Last year I saw a picture of a distinguished looking man with gray hair and a beard. There was a caption that read: “I don't always test my code, but when I do I do it in production”. At the time I had no idea that this was a well-known image of an advertising persona called the “most interesting man in the world.” I guess I don't watch enough television—or drink enough beer.
I do remember that I was slightly amused and slightly disgusted. In my experience there have been far too many times when an application was not thoroughly tested before being promoted to production. Those applications often failed and had to be rolled back for remediation and proper testing. No real application team would test in production, right?
Ummm…Wrong
In fact we test in production all the time. And we do it intentionally. Even well-disciplined, well-managed application development teams must rely on a production release to fully vet and test their code. I am not talking about unit testing, or functionality testing, or integration testing, or system testing or even performance testing.

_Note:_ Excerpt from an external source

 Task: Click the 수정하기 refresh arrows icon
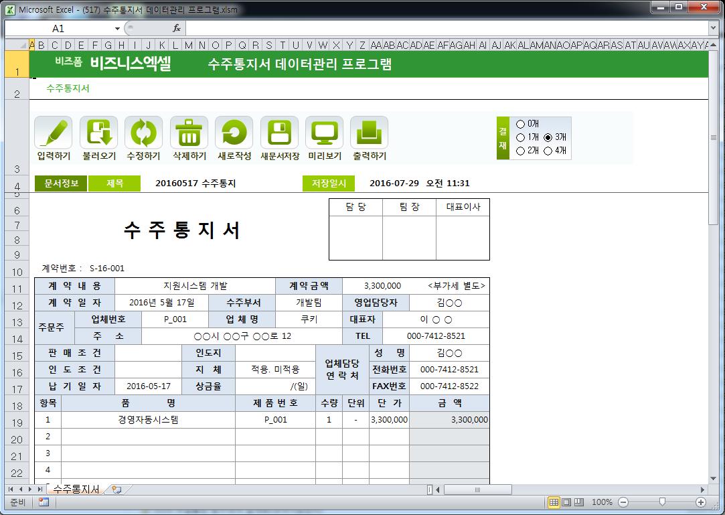(x=143, y=133)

We still need to do all those things and if we do them correctly we won't have any bugs or code defects when we go to production. But it is impossible to validate actual performance of a complex system in a lower life cycle. The key word here is test. You can test and retest, but all you are really doing is validating the performance and functionality of the application in a testing environment.
Performance Testing
I was once involved in rolling out a large intranet. The production infrastructure was replicated server-for-server in an environment for performance testing. We knew exactly what our anticipated load would be. We knew when the load would ramp up and ramp down. We knew the transactions that would be performed, so we created test scripts and scenarios to replicate that load.

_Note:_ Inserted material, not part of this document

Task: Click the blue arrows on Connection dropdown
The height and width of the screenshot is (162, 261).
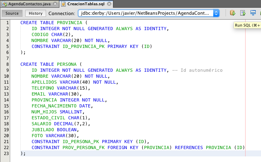Action: (216, 13)
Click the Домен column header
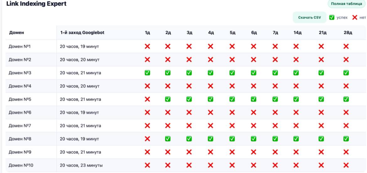The width and height of the screenshot is (367, 173). (16, 33)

We created 25K test users to run those scripts. After six weeks of performance testing we gave up. We were never able to perform repeatable performance tests to validate our required SLA's. Some tests were fine, other identical tests were not. We tweaked the test scripts. We ran tests at different times of the day. We rewrote the test scripts. We used different machines to generate the loads. We validated that there were no code defects or bugs.

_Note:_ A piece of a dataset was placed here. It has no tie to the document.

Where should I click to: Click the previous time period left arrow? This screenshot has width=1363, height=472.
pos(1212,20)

The system design was more than adequate. It was sized to manage 100 percent of peak annual load at 50 percent utilization. The decision was finally made to move the portal to production. We called it a pilot. Traffic was gradually moved to the new production environment. The production farm ran as designed at loads we were never able to sustain in the performance environment. Two identical farms produced different results under load.
Huh?
So what happened? How can two farms which are identical perform differently? The answer is obvious: The performance testing infrastructure and the production infrastructure were not really identical; they just looked that way. On paper everything matched, but in reality we had a lot of differences. Most of the servers were virtualized—so that while they had identical specifications we were never 100 percent certain that the physical hosts and storage matched.
The database servers were indistinguishable physical machines, but the storage was never validated to be identical. The load balancers were not exactly the same. The NIC's were not exactly the same. The storage virtualization fabric was not exactly that same. In fact except for the server specifications nothing really matched production.
In retrospect we now know that we can use that environment for performance testing, but only to establish a reference benchmark. We know the metrics on the production farm at 1000 transactions per second. We are able to load the test farm until those same metrics are achieved.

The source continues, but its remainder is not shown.